Here's a scary thought. Is divine's RoweCom/Faxon the only loose link in the vendor chain? Does dealing with any other companies put your operation at a similar risk? Just consider the number of suppliers for your organization. From the photocopier service to the office supply house, from the security system to the bindery, from the library supply houses to the janitorial supply service — your library has vast numbers of suppliers. Perhaps it is time for you to conduct some checks and develop a precautionary strategy.

Check your general ledger to find out with which companies you spend the most money. Don't forget the vendors who have contracts to service you through your parent organization (the municipality for the public library, the corporation for the special library, the university and/or main library for the branch). Follow the money.
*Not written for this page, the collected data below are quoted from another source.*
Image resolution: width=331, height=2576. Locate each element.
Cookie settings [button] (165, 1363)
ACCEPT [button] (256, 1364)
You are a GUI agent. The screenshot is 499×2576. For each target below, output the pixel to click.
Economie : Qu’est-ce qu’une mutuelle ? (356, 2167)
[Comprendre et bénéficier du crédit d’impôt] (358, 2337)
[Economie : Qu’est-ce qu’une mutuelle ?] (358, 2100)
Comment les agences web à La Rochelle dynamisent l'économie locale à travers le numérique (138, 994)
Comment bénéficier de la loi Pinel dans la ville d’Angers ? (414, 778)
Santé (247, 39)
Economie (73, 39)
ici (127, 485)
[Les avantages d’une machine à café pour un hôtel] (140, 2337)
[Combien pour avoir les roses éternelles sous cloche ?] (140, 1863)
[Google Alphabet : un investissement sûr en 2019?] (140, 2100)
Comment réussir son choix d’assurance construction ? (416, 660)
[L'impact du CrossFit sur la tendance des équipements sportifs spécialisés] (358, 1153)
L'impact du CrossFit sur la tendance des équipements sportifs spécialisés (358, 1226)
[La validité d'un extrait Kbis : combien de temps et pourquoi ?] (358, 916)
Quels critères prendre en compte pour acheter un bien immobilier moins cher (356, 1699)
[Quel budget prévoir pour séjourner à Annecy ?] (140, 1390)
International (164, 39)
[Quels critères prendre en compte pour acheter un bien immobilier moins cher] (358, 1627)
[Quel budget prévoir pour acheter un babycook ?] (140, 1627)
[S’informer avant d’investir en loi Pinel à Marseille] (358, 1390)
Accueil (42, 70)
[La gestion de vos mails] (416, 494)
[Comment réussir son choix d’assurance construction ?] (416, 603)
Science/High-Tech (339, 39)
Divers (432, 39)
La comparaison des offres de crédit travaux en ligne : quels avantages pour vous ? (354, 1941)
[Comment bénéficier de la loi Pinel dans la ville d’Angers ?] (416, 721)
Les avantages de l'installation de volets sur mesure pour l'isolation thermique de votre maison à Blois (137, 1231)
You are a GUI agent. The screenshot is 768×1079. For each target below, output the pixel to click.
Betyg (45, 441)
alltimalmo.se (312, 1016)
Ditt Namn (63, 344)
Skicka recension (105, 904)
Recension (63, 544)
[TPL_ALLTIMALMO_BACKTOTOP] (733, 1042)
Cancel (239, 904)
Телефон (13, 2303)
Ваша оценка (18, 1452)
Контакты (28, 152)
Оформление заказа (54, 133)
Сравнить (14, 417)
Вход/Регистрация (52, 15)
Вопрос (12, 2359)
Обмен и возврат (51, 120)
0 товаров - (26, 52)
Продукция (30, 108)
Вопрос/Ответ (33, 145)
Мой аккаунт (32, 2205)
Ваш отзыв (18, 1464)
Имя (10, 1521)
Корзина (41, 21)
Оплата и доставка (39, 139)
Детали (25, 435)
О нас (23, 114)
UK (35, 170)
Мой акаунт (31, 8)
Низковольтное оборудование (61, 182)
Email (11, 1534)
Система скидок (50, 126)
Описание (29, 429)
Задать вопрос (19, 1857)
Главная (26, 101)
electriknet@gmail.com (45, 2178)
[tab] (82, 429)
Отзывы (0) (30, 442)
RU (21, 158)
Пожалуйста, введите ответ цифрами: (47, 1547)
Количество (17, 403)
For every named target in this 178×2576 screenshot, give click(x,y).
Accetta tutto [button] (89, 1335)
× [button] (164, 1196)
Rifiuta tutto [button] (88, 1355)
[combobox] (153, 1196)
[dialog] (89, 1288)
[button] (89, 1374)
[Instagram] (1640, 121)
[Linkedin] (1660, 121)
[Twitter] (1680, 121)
First, focus on those companies with whom you spend the most money. Then look at the suppliers that provide unique products that you might want to stock up on. You might be able to maintain that old micrographic copier if the copier company fails, but only if you have access to the unique toner cartridges that the machine requires. Gather technical services and public services librarians to find out where your library is most vulnerable — too dependent upon one vendor or one brand.

Do you have a vendor upon whom you are totally dependent for something? In that case, you should have a standing research project to identify signs that might indicate causes for concern. When you become concerned, the research should intensify to find out whether your fears are well founded.

Would you like to be alerted to problems with vendors before they hit you? Check on the library watchdog committees and organizations that keep an eye out for you and your funds.

The divine/RoweCom fiasco was notable not just for the amount of monies involved, but for the fact that any failure was unique in our industry. The fraud allegations, and the fact that the key corporate executives had signed off on the Sarbanes-Oxley certifications of veracity of the accounting information, in light of Enron and other financial disasters, made it especially newsworthy far beyond the library community.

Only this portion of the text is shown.